» **REQUIRED WORK**: Would you copy each line of the records that includes the word "will"?

» **EXTRACTED INFORMATION**:
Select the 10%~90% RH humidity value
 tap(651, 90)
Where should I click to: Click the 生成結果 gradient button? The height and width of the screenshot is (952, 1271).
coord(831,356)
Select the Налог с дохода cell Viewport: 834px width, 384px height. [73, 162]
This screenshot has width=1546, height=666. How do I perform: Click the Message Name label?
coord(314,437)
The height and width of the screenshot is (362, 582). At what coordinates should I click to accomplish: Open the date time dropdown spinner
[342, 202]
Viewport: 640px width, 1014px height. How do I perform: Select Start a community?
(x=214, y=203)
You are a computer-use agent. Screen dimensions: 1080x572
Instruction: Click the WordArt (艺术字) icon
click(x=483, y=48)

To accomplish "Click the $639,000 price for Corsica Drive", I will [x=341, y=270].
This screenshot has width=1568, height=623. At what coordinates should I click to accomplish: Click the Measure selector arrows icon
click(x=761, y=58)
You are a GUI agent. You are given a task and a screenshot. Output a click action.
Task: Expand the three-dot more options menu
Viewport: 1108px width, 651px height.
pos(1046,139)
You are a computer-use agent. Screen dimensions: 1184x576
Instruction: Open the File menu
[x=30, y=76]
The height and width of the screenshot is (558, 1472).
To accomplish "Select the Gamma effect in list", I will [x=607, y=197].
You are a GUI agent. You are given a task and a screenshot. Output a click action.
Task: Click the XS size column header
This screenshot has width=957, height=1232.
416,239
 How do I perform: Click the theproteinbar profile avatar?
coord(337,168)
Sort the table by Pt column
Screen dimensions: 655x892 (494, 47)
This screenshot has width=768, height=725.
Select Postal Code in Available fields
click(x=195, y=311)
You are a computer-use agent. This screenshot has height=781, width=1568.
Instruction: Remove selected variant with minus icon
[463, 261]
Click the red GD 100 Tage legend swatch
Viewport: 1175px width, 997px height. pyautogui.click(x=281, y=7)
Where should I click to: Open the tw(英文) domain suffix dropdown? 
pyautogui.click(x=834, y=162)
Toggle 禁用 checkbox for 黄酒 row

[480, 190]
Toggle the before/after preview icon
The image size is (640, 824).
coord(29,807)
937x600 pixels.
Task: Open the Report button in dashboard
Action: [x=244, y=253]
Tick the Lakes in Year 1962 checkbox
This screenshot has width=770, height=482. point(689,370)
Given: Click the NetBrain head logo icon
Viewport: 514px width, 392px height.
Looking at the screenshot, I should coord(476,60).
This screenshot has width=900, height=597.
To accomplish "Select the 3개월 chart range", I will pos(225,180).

» **RESPONSE TO THIS TASK**:
To accomplish "Click the $639,000 price for Corsica Drive", I will [x=341, y=270].
To accomplish "Select the Gamma effect in list", I will [x=607, y=197].
To accomplish "Select the 3개월 chart range", I will pos(225,180).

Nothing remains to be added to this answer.